Al Jazeera, an alternative on-line media presence with a somewhat different perspective on world affairs, has digitally published an essay on how "climate change pushes indigenous people from their land".
Perhaps the author of the piece and the writer of the headline occupy different offices but the substance of the article and its headline don't reflect the same facts.
While Neil Giardino's article points out the many problems indigenous peoples face, at least those in the Amazon basin, few, if any, are caused by the inevitable changes in climate. In fact, practically all of them are the result of the encroachment of 21st century society, economics and technology. The Ashaninka of eastern Peru, residents of the remote upper Amazon for who knows how long, are rightly devastated that their corner of the world is being over run by loggers, cattlemen, miners and all the other representatives of modernity. The reality is that they and their ancestors far back in time faced and overcame many episodes of climate change. They may not be able to overcome an invasion of technologically superior invaders. No new world culture has done so.
Pachaka Samaniego, right, and her family search for water in the Amazon rainforest [Neil Giardino/Al Jazeera]
Furthermore, like all victims of the colonial era, now in its 532nd year, they have quickly adopted the most useful items of the invader technology. The lady cooks in a modern metal pot, something that the Ashaninka have never been able to produce. Of course no small society has ever been able to produce such items. The European descendants who live in a place like Minot, North Dakota can't manufacture their own pots and pans either. They buy them from distant strangers.

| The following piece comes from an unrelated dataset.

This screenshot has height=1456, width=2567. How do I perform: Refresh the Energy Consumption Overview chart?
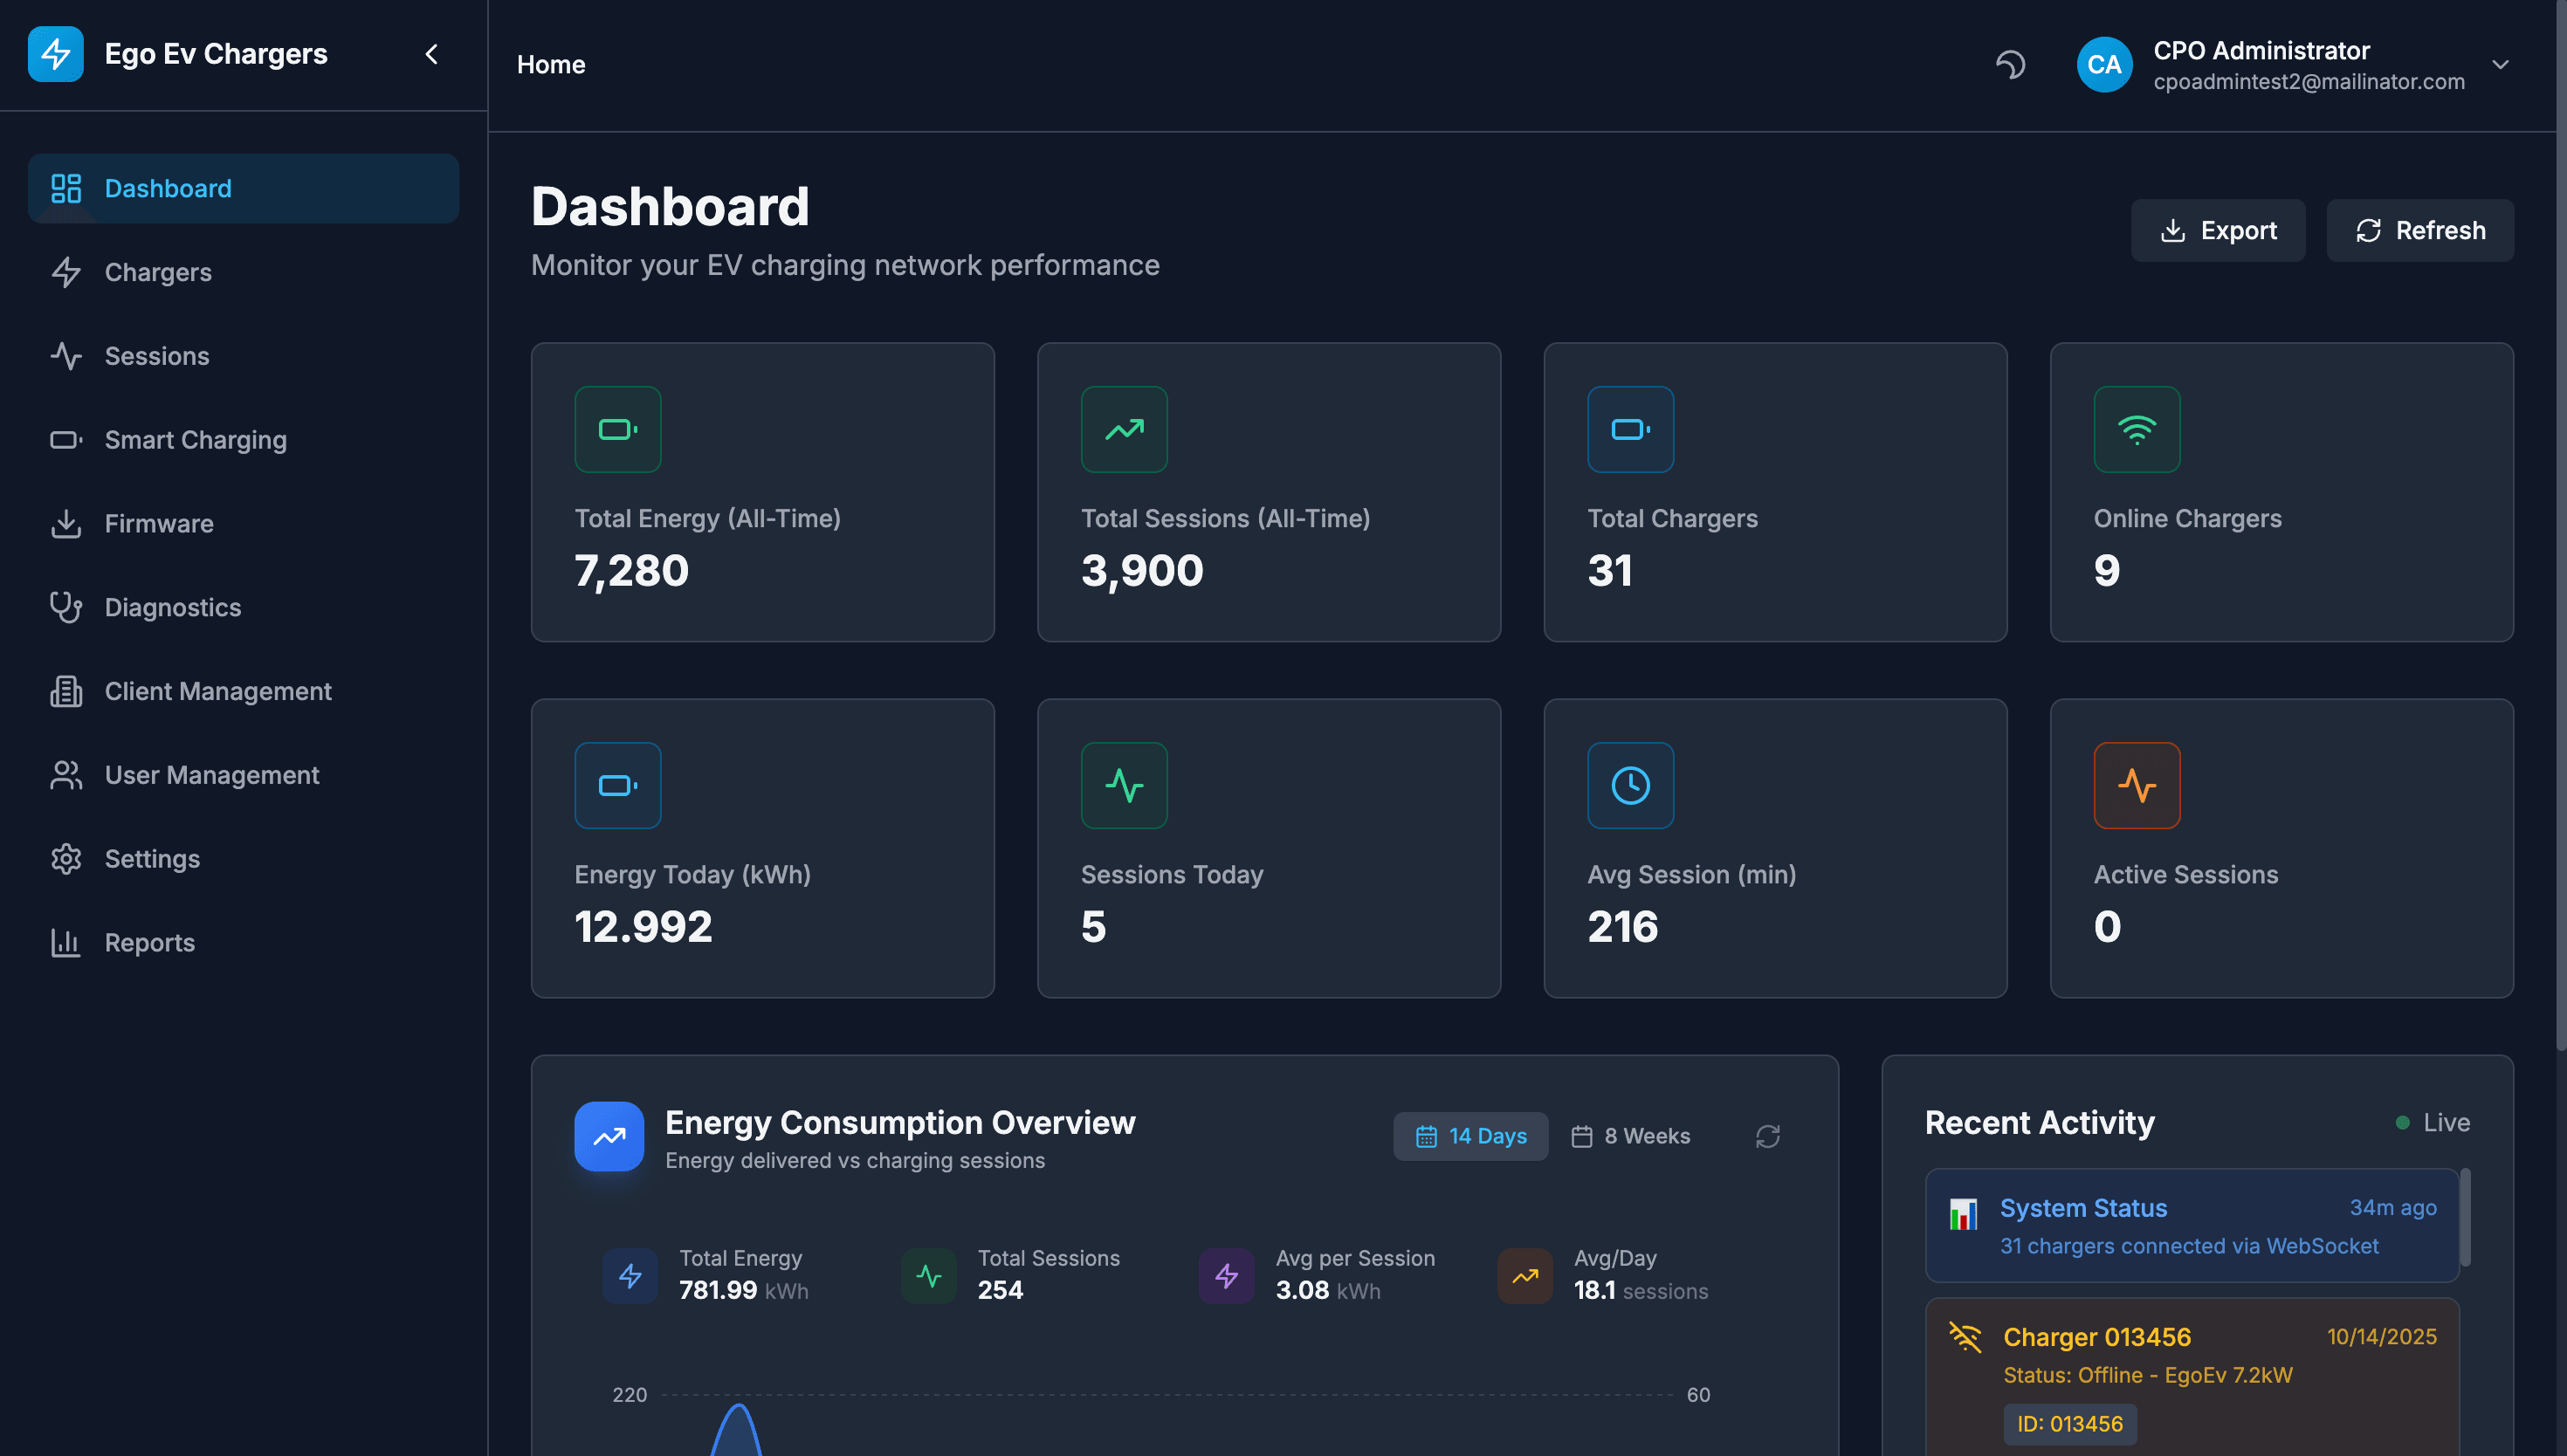pos(1768,1136)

Giardino mentions that many of the Amazon indigenous have moved to the big cities in South America, like that was a bad thing. Everywhere, rurals have pulled up stakes and left for the urban mega-cities where they hope to make things better for themselves and their families, at least in economic terms. Climate has nothing to do with it.
The US has had, and continues to have, similar issues with its now tiny indigenous population, once in the many millions, which has been swindled of its land and banished to the least hospitable and infertile areas of the continent, which includes the most dangerous areas of major cities as well as deserts.
The point is that climate change isn't a real burden on the Ashaninka or the Masai or the Aborigines or the Comanches. In their pre-colonial state they would have been unlikely to have even noticed a cooler winter or a warmer summer. They can't fail to notice the social and economic changes forcing their way into the once pre-technological era in which they lived.